Saved data entries
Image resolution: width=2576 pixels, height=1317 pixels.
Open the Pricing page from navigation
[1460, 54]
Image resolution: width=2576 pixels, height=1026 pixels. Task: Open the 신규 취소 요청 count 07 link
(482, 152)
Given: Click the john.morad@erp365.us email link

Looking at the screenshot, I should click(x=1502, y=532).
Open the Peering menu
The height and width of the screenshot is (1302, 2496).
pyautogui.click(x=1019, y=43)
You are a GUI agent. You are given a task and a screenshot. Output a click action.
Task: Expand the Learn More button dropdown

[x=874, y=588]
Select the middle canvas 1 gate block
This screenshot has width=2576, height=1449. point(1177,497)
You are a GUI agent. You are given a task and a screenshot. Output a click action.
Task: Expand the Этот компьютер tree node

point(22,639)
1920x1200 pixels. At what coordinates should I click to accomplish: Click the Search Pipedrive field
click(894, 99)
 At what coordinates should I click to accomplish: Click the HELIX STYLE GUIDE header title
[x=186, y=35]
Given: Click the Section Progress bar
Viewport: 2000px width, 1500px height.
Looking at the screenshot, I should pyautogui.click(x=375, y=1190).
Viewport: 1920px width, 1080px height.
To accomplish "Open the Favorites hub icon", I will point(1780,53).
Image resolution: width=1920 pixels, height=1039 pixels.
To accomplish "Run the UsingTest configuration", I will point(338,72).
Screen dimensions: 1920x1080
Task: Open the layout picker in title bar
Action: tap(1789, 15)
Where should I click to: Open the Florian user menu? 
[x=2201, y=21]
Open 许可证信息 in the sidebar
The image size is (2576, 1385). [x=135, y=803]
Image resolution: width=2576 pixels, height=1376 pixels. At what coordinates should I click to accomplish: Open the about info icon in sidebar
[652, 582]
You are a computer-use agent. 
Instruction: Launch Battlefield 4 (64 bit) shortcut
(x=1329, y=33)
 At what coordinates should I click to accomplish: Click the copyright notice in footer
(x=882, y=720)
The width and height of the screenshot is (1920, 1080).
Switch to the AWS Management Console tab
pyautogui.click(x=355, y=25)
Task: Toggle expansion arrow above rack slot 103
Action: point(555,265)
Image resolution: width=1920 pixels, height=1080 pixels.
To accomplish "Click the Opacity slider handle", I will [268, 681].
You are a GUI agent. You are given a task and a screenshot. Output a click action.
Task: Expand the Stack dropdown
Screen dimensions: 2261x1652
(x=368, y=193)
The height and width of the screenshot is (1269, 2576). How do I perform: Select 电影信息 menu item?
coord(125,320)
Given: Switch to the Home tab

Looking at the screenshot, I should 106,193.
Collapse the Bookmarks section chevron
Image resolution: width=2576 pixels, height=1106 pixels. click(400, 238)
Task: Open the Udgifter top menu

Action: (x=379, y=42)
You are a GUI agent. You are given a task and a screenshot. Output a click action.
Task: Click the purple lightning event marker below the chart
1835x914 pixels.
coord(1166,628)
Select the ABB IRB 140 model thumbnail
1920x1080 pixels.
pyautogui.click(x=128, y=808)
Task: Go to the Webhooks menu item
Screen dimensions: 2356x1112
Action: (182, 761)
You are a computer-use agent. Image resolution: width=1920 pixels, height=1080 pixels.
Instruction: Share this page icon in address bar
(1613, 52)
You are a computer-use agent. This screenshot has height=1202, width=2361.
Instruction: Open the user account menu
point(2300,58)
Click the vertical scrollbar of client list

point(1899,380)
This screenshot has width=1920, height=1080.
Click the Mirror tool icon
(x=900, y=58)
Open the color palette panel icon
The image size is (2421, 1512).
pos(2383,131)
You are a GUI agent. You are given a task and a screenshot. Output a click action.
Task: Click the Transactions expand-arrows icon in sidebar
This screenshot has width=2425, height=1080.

[TASK PROMPT]: Could you copy out every record above exactly as it appears?

[ANSWER TO THIS EXERCISE]:
Image resolution: width=2576 pixels, height=1317 pixels.
Open the Pricing page from navigation
[1460, 54]
Image resolution: width=2576 pixels, height=1026 pixels. Task: Open the 신규 취소 요청 count 07 link
(482, 152)
Given: Click the john.morad@erp365.us email link

Looking at the screenshot, I should click(x=1502, y=532).
Open the Peering menu
The height and width of the screenshot is (1302, 2496).
pyautogui.click(x=1019, y=43)
You are a GUI agent. You are given a task and a screenshot. Output a click action.
Task: Expand the Learn More button dropdown

[x=874, y=588]
Select the middle canvas 1 gate block
This screenshot has width=2576, height=1449. point(1177,497)
You are a GUI agent. You are given a task and a screenshot. Output a click action.
Task: Expand the Этот компьютер tree node

point(22,639)
1920x1200 pixels. At what coordinates should I click to accomplish: Click the Search Pipedrive field
click(894, 99)
 At what coordinates should I click to accomplish: Click the HELIX STYLE GUIDE header title
[x=186, y=35]
Given: Click the Section Progress bar
Viewport: 2000px width, 1500px height.
Looking at the screenshot, I should pyautogui.click(x=375, y=1190).
Viewport: 1920px width, 1080px height.
To accomplish "Open the Favorites hub icon", I will point(1780,53).
Image resolution: width=1920 pixels, height=1039 pixels.
To accomplish "Run the UsingTest configuration", I will point(338,72).
Screen dimensions: 1920x1080
Task: Open the layout picker in title bar
Action: tap(1789, 15)
Where should I click to: Open the Florian user menu? 
[x=2201, y=21]
Open 许可证信息 in the sidebar
The image size is (2576, 1385). [x=135, y=803]
Image resolution: width=2576 pixels, height=1376 pixels. At what coordinates should I click to accomplish: Open the about info icon in sidebar
[652, 582]
You are a computer-use agent. 
Instruction: Launch Battlefield 4 (64 bit) shortcut
(x=1329, y=33)
 At what coordinates should I click to accomplish: Click the copyright notice in footer
(x=882, y=720)
The width and height of the screenshot is (1920, 1080).
Switch to the AWS Management Console tab
pyautogui.click(x=355, y=25)
Task: Toggle expansion arrow above rack slot 103
Action: point(555,265)
Image resolution: width=1920 pixels, height=1080 pixels.
To accomplish "Click the Opacity slider handle", I will [268, 681].
You are a GUI agent. You are given a task and a screenshot. Output a click action.
Task: Expand the Stack dropdown
Screen dimensions: 2261x1652
(x=368, y=193)
The height and width of the screenshot is (1269, 2576). How do I perform: Select 电影信息 menu item?
coord(125,320)
Given: Switch to the Home tab

Looking at the screenshot, I should 106,193.
Collapse the Bookmarks section chevron
Image resolution: width=2576 pixels, height=1106 pixels. click(400, 238)
Task: Open the Udgifter top menu

Action: (x=379, y=42)
You are a GUI agent. You are given a task and a screenshot. Output a click action.
Task: Click the purple lightning event marker below the chart
1835x914 pixels.
coord(1166,628)
Select the ABB IRB 140 model thumbnail
1920x1080 pixels.
pyautogui.click(x=128, y=808)
Task: Go to the Webhooks menu item
Screen dimensions: 2356x1112
Action: (182, 761)
You are a computer-use agent. Image resolution: width=1920 pixels, height=1080 pixels.
Instruction: Share this page icon in address bar
(1613, 52)
You are a computer-use agent. This screenshot has height=1202, width=2361.
Instruction: Open the user account menu
point(2300,58)
Click the vertical scrollbar of client list

point(1899,380)
This screenshot has width=1920, height=1080.
Click the Mirror tool icon
(x=900, y=58)
Open the color palette panel icon
The image size is (2421, 1512).
pos(2383,131)
You are a GUI agent. You are given a task and a screenshot. Output a click action.
Task: Click the Transactions expand-arrows icon in sidebar
This screenshot has width=2425, height=1080.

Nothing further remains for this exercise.